Marco Cingolani – Mantenere traccia di un corpo mancante nel ricostruire i segni di un’assenza
La Fondazione Filiberto e Bianca Menna, in collaborazione con il Lavatoio Contumaciale, con il Tomav Experience , è lieta di annunciare Mantenere traccia di un corpo mancante nel ricostruire i segni di un’assenza, la nuova personale di Marco Cingolani.
Comunicato stampa
La Fondazione Filiberto e Bianca Menna, in collaborazione con il Lavatoio Contumaciale, con il Tomav Experience , è lieta di annunciare Mantenere traccia di un corpo mancante nel ricostruire i segni di un’assenza, la nuova personale di Marco Cingolani che si terrà nella sede romana della Fondazione, già Archivio Tomaso Binga, in via dei Monti di Pietralata 16, dal 06 aprile al 10 maggio 2024.
Nell’ampia e brillante indagine che Marco Cingolani propone ormai da oltre dieci anni per dar vita a dispositivi in cui la materia si incrocia e si incastra inscindibilmente con tessuti incorporei (l’ombra portante di un oggetto, i terreni taglienti della luce o lo spazio che circonda e entra nell’opera), troviamo un energico scavo tra i solchi del vuoto, inteso come peso visivo che ha una sua specifica densità, una sua costruzione interna, una sua precisa plasticità.
Con Mantenere traccia di un corpo mancante nel ricostruire i segni di un’assenza, accanto a una nuova serie di lavori della serie Forme persistenti di coesione il cui passo ulteriore, rispetto alle precedenti composizioni, è quello di proporre una idea di insieme dove la parte mancante è determinata (costruita) dall’ombra dell’oggetto che crea ideale continuità tra due corpo, Cingolani propone per gli spazi della Fondazione, uno Stato di tensione context-specific che sembra esplodere nell’ambiente per risucchiare l’area di lavoro su un punto stabilito, dove si avverte l’attrazione tra due magneti al neodimio che si incontrano metaforicamente nella vertigine d’un’inesauribile attesa.
Realizzati in marmo Calacatta Borghini e acciaio, tre colonne del recente ciclo Tenendosi a distanza (2024) sono inoltre dispositivi in cui la solennità, la rigidità, la freddezza e lo slancio della colonna, si sposta su un area rarefatta che accoglie la luce per dar luogo a soglie sottili e evanescenti, a sospensioni affilate, a puro potere del pensiero, a intervalli e diastemi, a collegamenti pungenti tra tue ipotetici luoghi e tra due diversi materiali.

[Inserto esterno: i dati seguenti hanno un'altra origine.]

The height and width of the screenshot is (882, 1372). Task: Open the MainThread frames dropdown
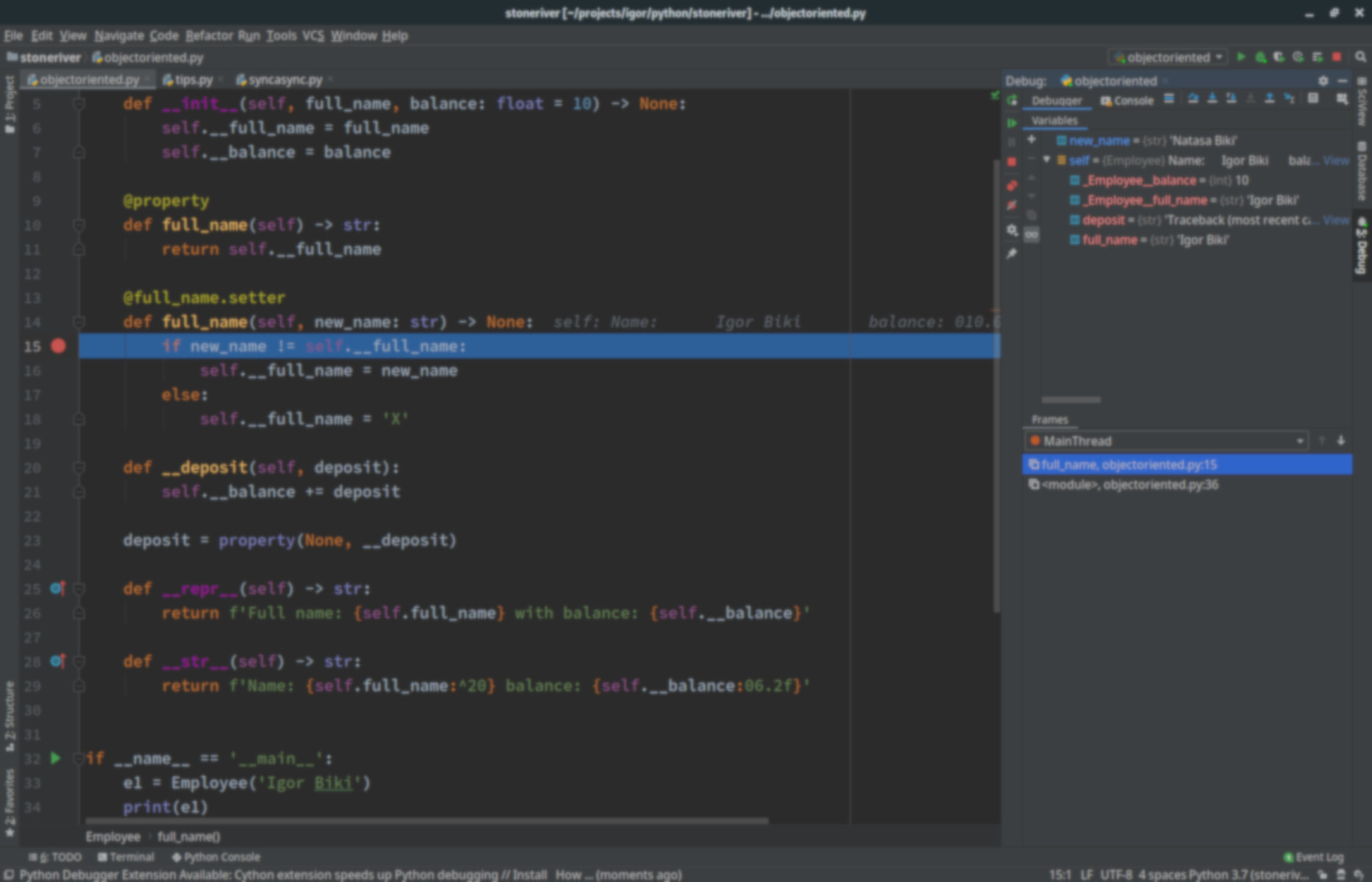[1300, 441]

Realizzati in carta da lucidi, dieci Corpi d’ombra (2023-2024) che costituiscono l’inedito – omonimo – libro d’artista dove Cingolani richiama alla memoria Nella nebbia di Milano (1968) di Bruno Munari, sono di questo nuovo progetto un ciclo di «opere grafiche» nate da un continuo (ossessivo) «tentativo di mantenere e conservare traccia di un’opera non più esistente, se non attraverso la proiezione della propria ombra», interpretata oggi come corpo mancante, come offuscamento, come lieve fumosità, come proiezione che trattiene la traccia di qualcosa, come eco di fisicità ormai lontane nel tempo, come chiara assenza che si allarga su leggere memorie. Custoditi in teche eburnee, i dieci Corpi d’ombra si presentano apparentemente sospesi, incastrati in una leggerissima intelaiatura, quasi a indicare una soglia da attraversare con la mente. Sfogliando il libro, in progressiva dissolvenza o, viceversa, in progressiva comparsa, si leggono delle parole che compongono via via la frase mantenere traccia di un corpo mancante nel ricostruire i segni di un’assenza.